1. Inversion of the foot after trauma: Muscles, ligaments and nerves are damaged after the hip joint, knee joint, ankle joint, etc. are injured, resulting in insufficient ankle muscle strength and affecting walking posture.

2. Secondary varus: There is a history of repeated sprains, ligament damage, poor posture caused by decreased proprioception, etc., and it is necessary to exercise relevant muscles in time to repair muscle strength and repair ligaments.

3. Improper posture leads to inversion of the foot: such as Ge You lying, Erlang’s legs, sitting down for a long time, etc., it is easy to strain, sore, sore and numb, etc., and the imbalance of muscle strength leads to poor posture.

4. Pathological varus: high arch (the inner side of the sole of the foot cannot touch the ground) or some joint deformities, muscle and ligament developmental deformities caused by congenital dysplasia.

Four tips to test at home to see if you are over-pronation

1. Look at the soles

During normal walking (gait), the outer or outer edge of the heel strikes the ground slightly, which is why the sole is particularly prone to wear in this position. Take a look at your own sole wear,[3] If the sole wear appears to be directly in the middle of the heel, or worse, on the medial or medial (medial) edge of the rear sole, you are most likely walking with a pronation of the foot. Happening.

Wear patterns are most likely to be seen on older running shoes with rubber soles, as the material wears out faster.

Keep in mind that wear on the outermost (outer) edge of the sole at the rear of the foot may indicate a completely abnormal pronation of the foot and excessive stiffness of the ankle and/or arch, which is known as hyperpronation (foot pronation). after) over-supination.

People with excessive valgus tend to be not very fast runners because their ankles and feet are collapsed and don’t transmit thrust to the legs

2. Determine the space of the arch

When standing (weight bearing), there should be enough space under the inside of the foot to insert the fingers without undue strain or discomfort.

So while standing on the floor lying flat, ask a friend to test by inserting your index finger under the medial arch, if you can easily insert your index finger without discomfort, then you probably have a normal arch and are not overfooted Over-pronate (at least when standing).

On the other hand, if there is not enough room to easily slide your fingers into the arch, you may have a flat foot condition, which is a major indicator that can lead to excessive eversion.

This type of test is best done with bare feet standing on a sturdy floor such as wood, tile, or linoleum.

Maintaining a normal arch when standing does not necessarily guarantee normal valgus when walking.
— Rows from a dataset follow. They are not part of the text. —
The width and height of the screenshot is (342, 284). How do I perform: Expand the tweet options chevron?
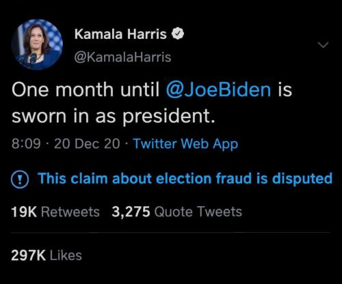pyautogui.click(x=324, y=45)
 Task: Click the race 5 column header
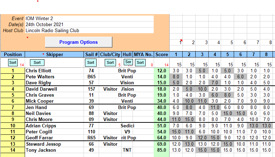point(228,54)
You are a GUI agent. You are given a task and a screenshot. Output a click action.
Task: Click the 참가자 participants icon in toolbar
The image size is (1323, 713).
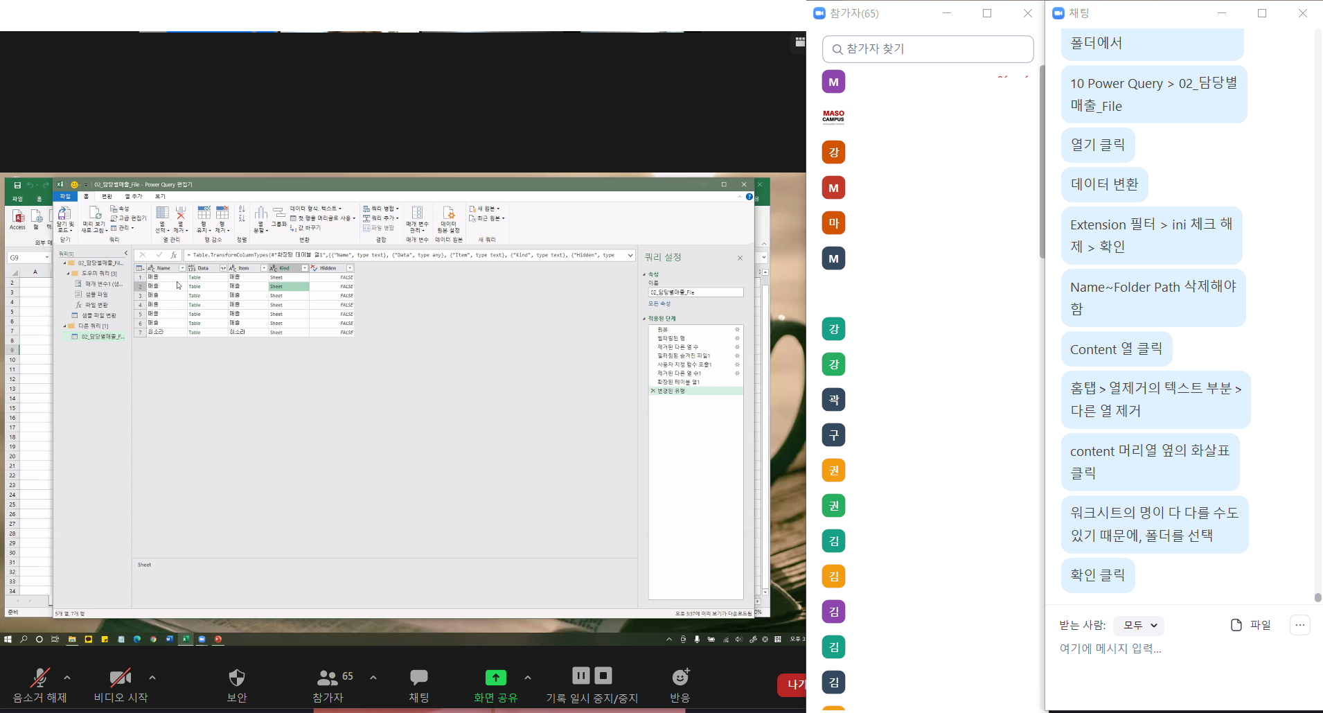pyautogui.click(x=327, y=677)
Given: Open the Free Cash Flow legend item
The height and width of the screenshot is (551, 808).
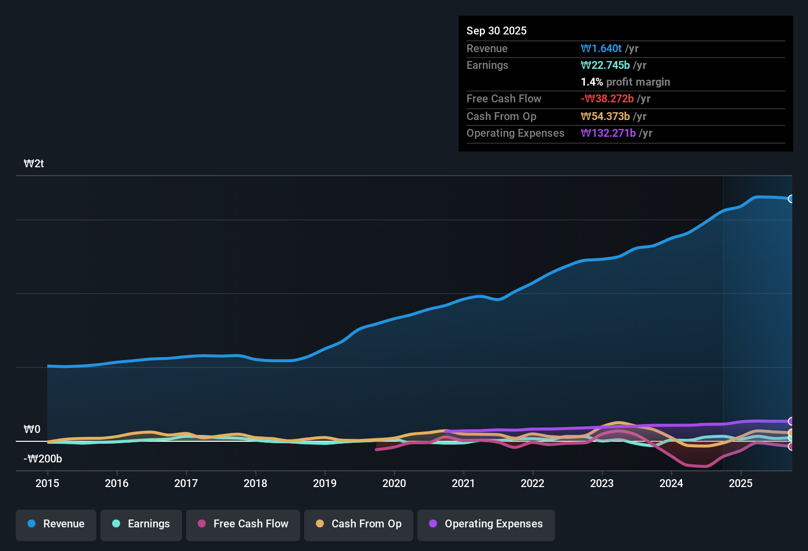Looking at the screenshot, I should (243, 524).
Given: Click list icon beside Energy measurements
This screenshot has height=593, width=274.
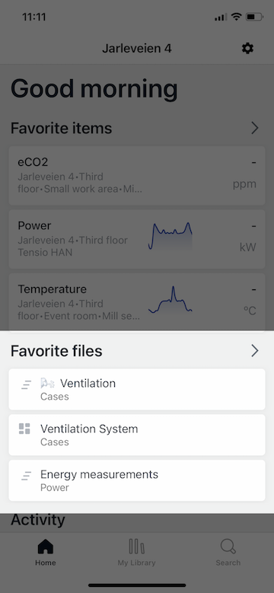Looking at the screenshot, I should [26, 476].
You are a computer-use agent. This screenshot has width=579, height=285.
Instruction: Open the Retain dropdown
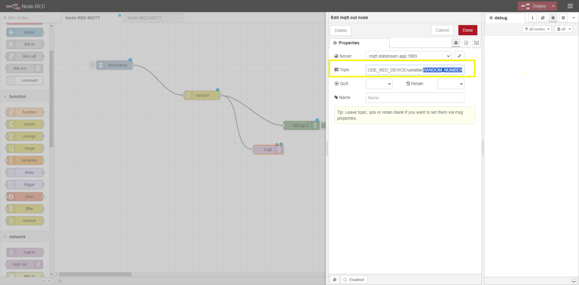pos(450,84)
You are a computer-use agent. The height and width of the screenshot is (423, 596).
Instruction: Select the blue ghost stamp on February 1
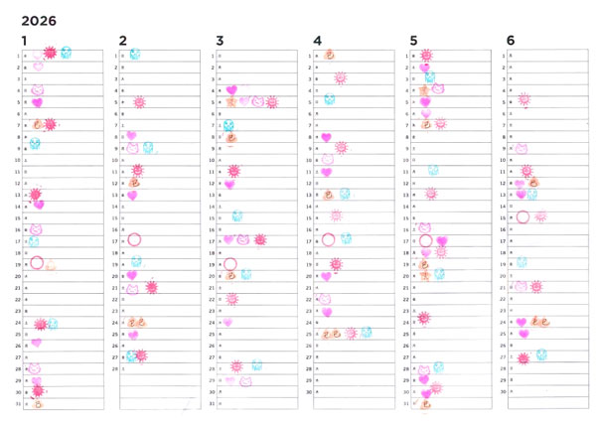tap(135, 54)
Although the ankle joint can roll over and over-valgus during walking and running, an overly stiff arch may not collapse, but this is a relatively rare condition.
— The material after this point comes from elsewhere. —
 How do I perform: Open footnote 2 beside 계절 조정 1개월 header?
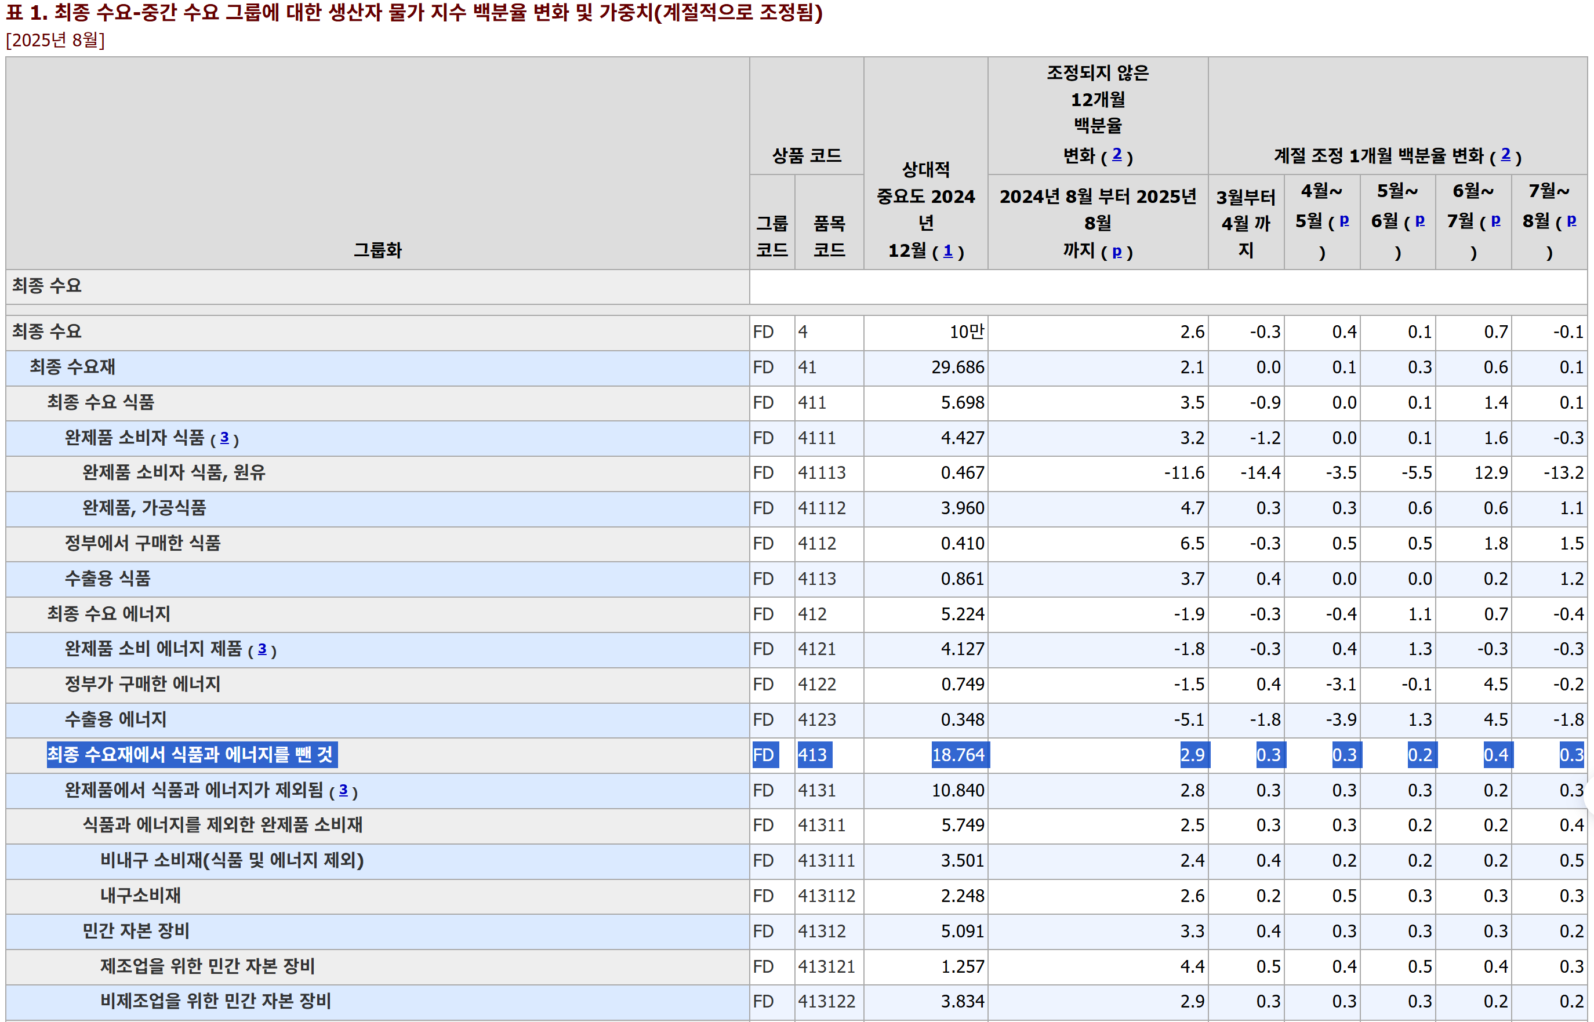point(1506,155)
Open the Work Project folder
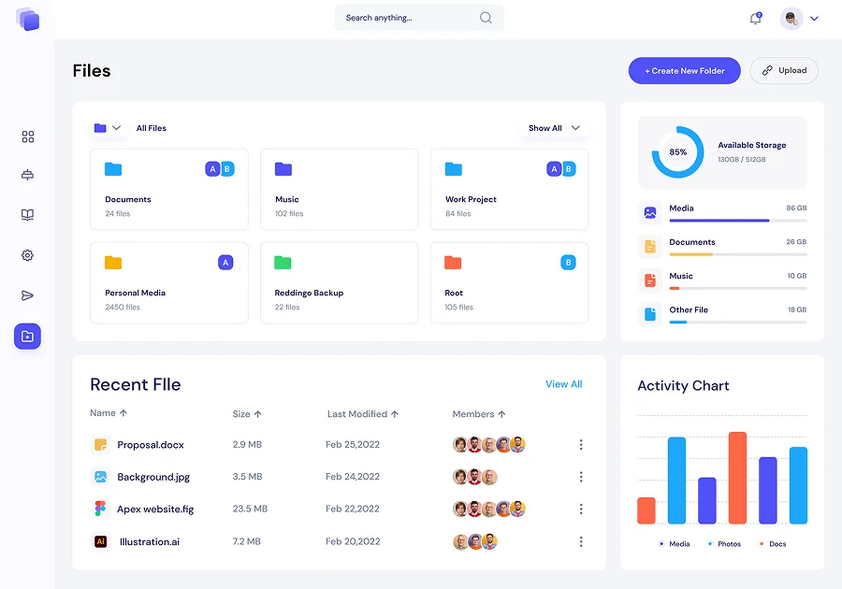This screenshot has height=589, width=842. point(509,189)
Likewise, standing with a somewhat flat arch does not necessarily mean that your feet are over-pronated.

Inversion Supination


3 Wet your feet and walk on the cardboard.

A good objective test to see if you are excessively everted or have flat feet is the “wet foot” test.
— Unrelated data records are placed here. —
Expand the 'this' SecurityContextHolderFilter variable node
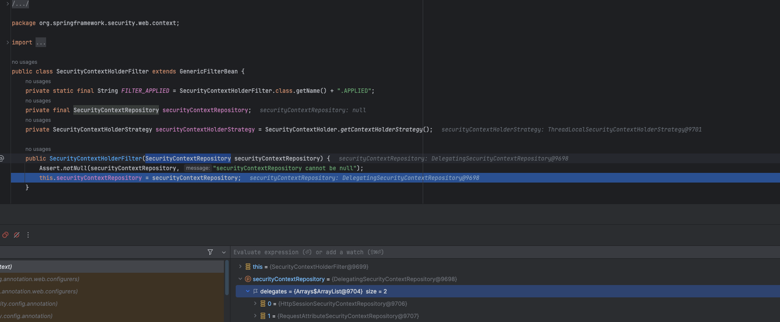 click(x=240, y=267)
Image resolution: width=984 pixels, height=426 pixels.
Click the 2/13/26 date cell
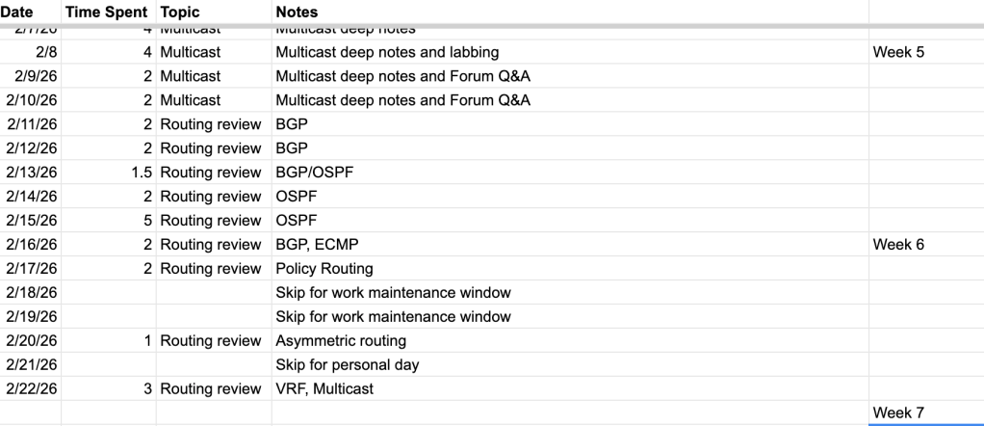click(x=32, y=173)
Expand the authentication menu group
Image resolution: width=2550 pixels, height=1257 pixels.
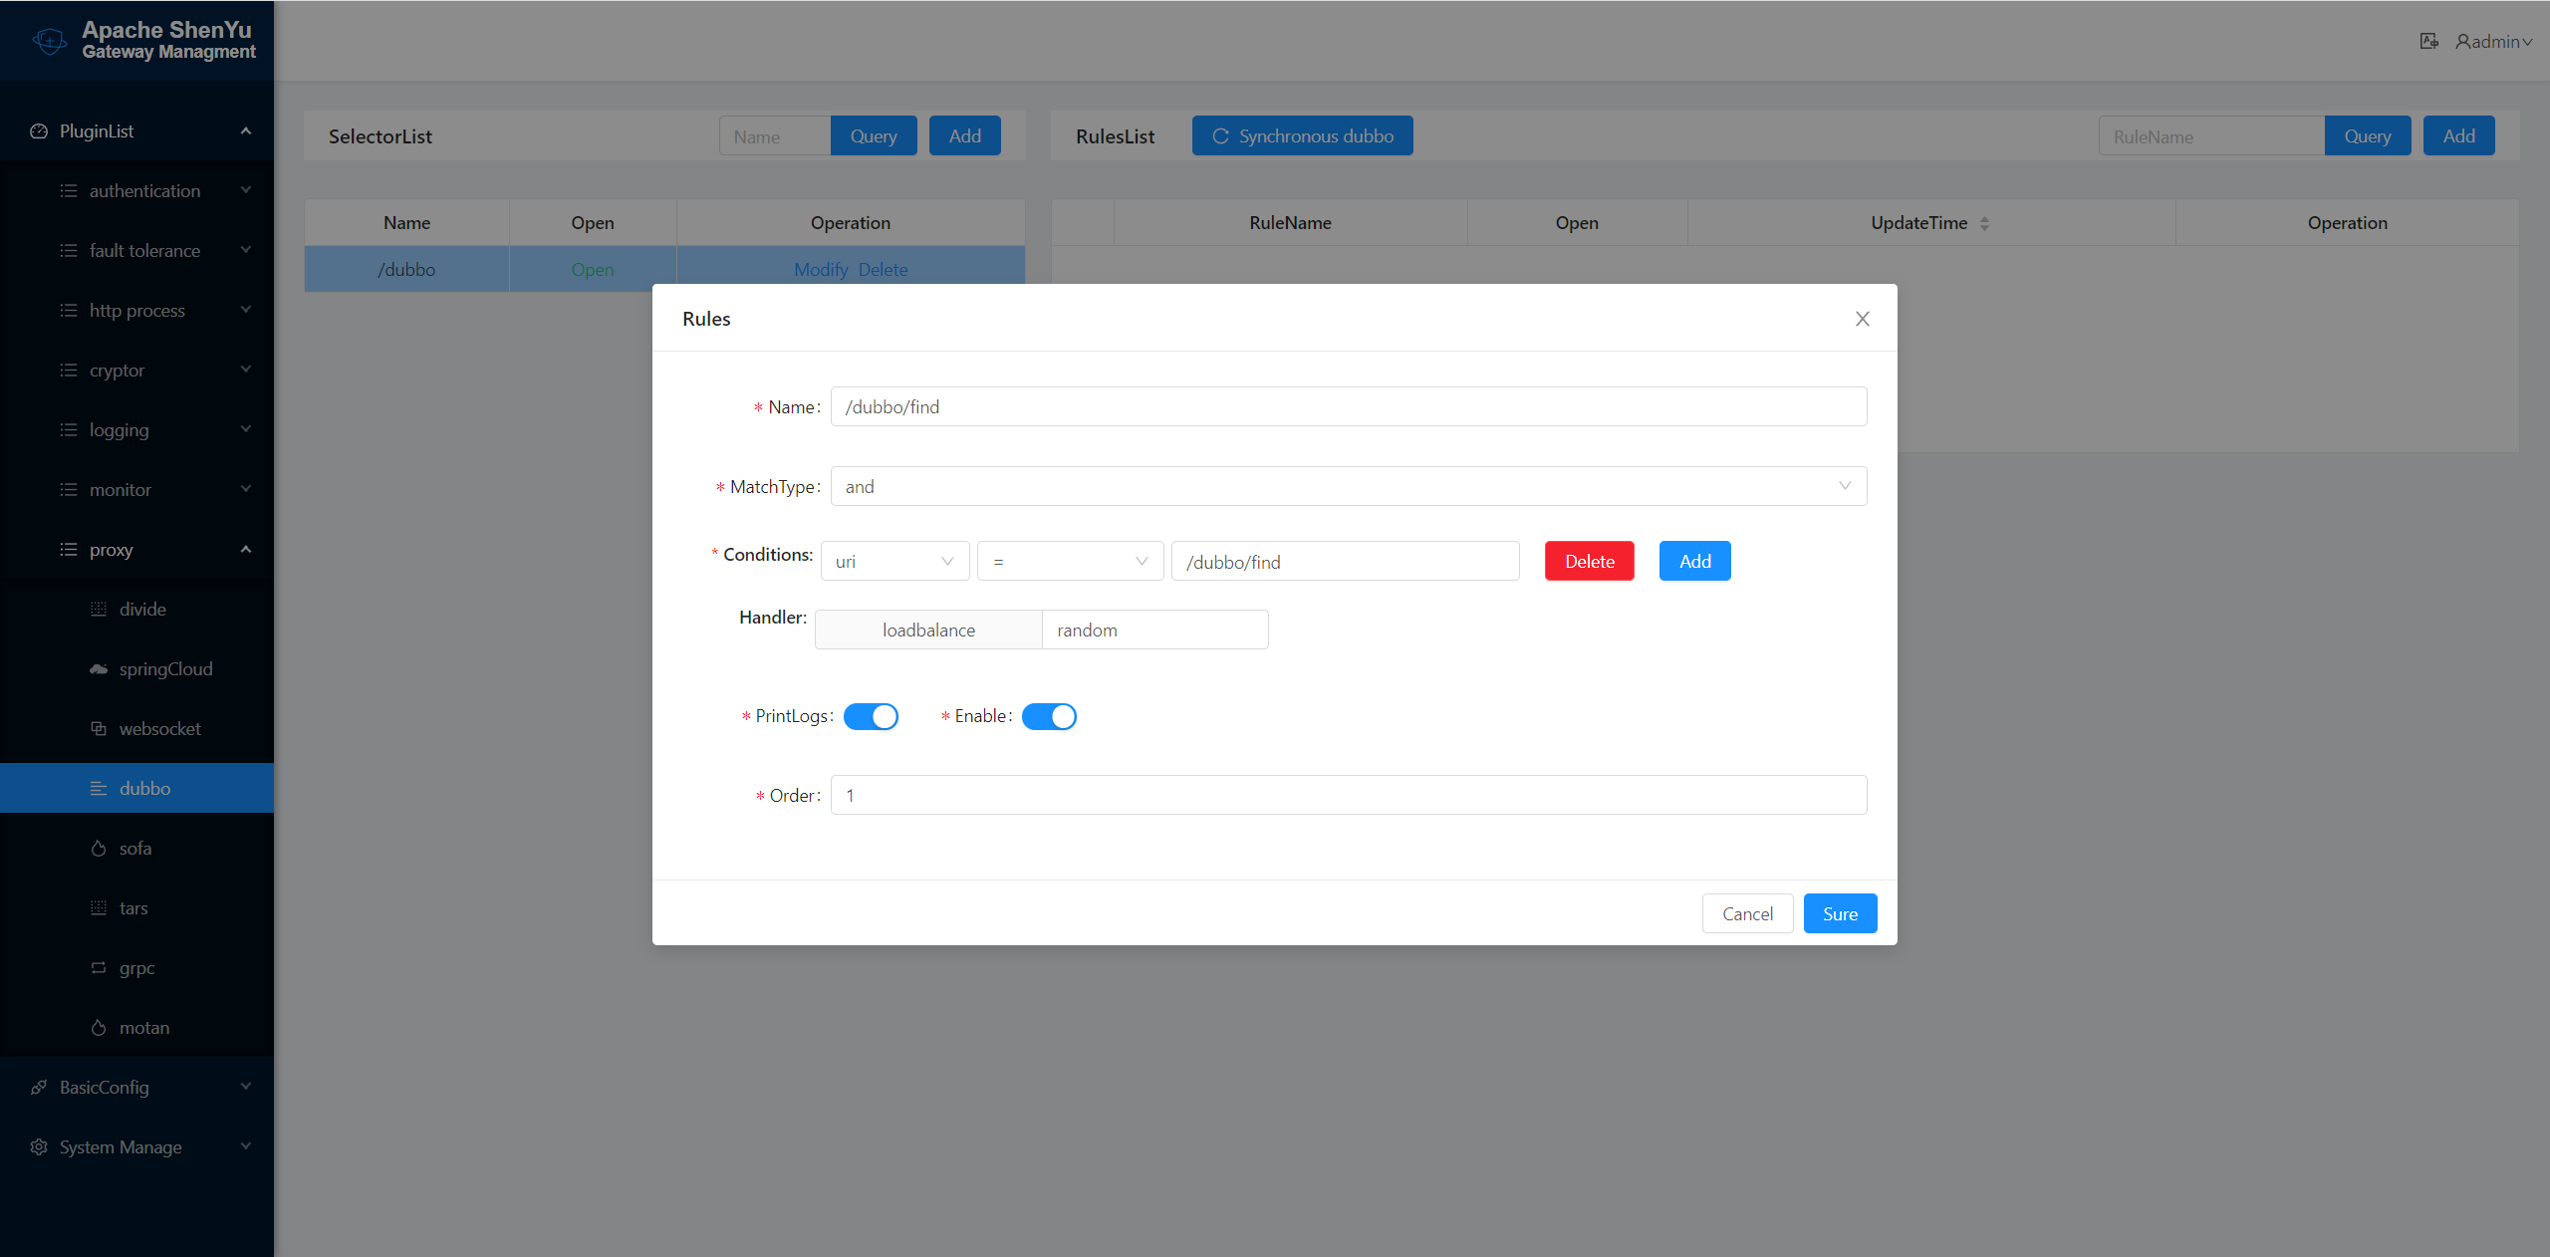click(x=144, y=191)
Wet the soles of your feet with water and walk over some cardboard, thick paper, or any surface that clearly shows wet footprints. Make sure to get the imprints of your feet and watch them carefully.

A foot with a healthy arch and a normal amount of forward rotation will leave a trace of the heel, which is connected by the forefoot, which is about 1/2 the width of the outside of the plantar.

If there is excessive eversion, the entire sole of the foot will be displayed, because the entire lower side of the foot is in contact with the ground when walking. This is an abnormal situation that needs to be further diagnosed by a professional ankle center.

In this test, the way the arch appears is a good indicator of the forward rotation of the foot, but it does not guarantee overpronation, as some people with flat feet do not necessarily have overpronation when walking.

Usually, both feet will leave the same footprint, but in some cases differences can arise due to previous foot/ankle injuries or different leg lengths.

4 Look in the mirror

Another indicator to check how your ankles and feet move when you are carrying weight and walking is to stand in front of a full-length mirror and look at your posture (mainly from the waist down).

Change into shorts and look at your legs, knees and ankles. In general, people with knees very close together or in contact while standing (called genu valgus or X-legs) often experience excessive valgus due to flat feet, putting more pressure on the inside of the foot.

Also, look at the thick Achilles tendon where the heel attaches to the calf muscle, it should be straight, but in hypervalgus it is almost always curved and laterally deviated.

Through these 4 home self-assessment methods, everyone can judge from them. If there is the above situation, correct it in time, especially if you have bad living habits, Erlang’s legs, Ge You lying… It’s time to quit!